Finding series from its sum, then finding its reciprocal's sum

Question

If $$\sum_{r=1}^nt_r=\frac{n(n+1)(n+2)}{12}$$, then value of $$\sum_{r=1}^n\frac{1}{t_r}$$ is

Now, how can we find the series (i.e. formulae of $n^{th}$ term) from the sum?
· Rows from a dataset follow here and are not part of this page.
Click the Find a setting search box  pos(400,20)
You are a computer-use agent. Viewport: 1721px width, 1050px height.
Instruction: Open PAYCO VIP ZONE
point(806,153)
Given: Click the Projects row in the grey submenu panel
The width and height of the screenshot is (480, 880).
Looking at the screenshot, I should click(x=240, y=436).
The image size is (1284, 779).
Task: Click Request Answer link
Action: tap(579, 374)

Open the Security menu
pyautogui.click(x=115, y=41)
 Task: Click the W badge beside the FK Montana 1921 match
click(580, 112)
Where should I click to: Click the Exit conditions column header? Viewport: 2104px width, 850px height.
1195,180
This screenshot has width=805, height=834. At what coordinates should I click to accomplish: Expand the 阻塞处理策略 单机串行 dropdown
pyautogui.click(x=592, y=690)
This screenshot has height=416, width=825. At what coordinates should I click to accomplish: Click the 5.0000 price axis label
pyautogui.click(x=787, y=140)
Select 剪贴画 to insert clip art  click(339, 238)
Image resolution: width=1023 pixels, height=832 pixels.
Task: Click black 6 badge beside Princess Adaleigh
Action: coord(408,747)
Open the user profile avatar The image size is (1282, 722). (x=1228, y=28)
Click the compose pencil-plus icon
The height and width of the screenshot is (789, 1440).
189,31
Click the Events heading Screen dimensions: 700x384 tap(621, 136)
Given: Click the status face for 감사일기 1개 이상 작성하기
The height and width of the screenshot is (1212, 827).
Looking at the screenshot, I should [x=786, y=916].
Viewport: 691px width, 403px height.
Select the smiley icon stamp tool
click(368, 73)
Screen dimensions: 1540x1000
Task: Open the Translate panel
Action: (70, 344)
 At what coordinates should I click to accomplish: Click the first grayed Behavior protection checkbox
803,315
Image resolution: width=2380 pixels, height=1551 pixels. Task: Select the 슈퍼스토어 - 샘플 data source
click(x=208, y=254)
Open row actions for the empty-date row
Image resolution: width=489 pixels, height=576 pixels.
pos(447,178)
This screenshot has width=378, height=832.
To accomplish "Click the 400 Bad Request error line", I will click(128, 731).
The answer is $\frac{4n}{n+1}$

Answer 1

$$t_n=\frac{n(n+1)(n+2)}{4}-\frac{(n-1)n(n+1)}{4}=\frac{n(n+1)}{4}.$$ Now, use $$\frac{4}{n(n+1)}=4\left(\frac{1}{n}-\frac{1}{n+1}\right)$$ and a telescopic summation.

Answer 2

Observe that $$ t_n=\frac{n(n+1)(n+2)}{12}-\frac{(n-1)n(n+1)}{12}=\frac{n(n+1)}{4} $$ and $$ \frac{1}{t_n}=\frac{4}{n(n+1)}=\frac{4}{n}-\frac{4}{n+1}, $$ and hence $$ \sum_{k=1}^n\frac{1}{t_k}=\left(\frac{4}{1}-\frac{4}{2}\right)+\left(\frac{4}{2}-\frac{4}{3}\right)+\cdots+ \left(\frac{4}{n-1}-\frac{4}{n}\right)+\left(\frac{4}{n}-\frac{4}{n+1}\right)\\ =\frac{4}{1}-\frac{4}{n+1}=\frac{4n}{n+1} $$

Answer 3

The sum and difference are inverse operations:

$\begin{align*} S_n &= \sum_{1 \le k\le n} t_k \\ t_n &= S_ n - S_{n - 1} \end{align*}$

Thus you can get the term $t_n$ knowing the sum, and set up the sum of reciprocals.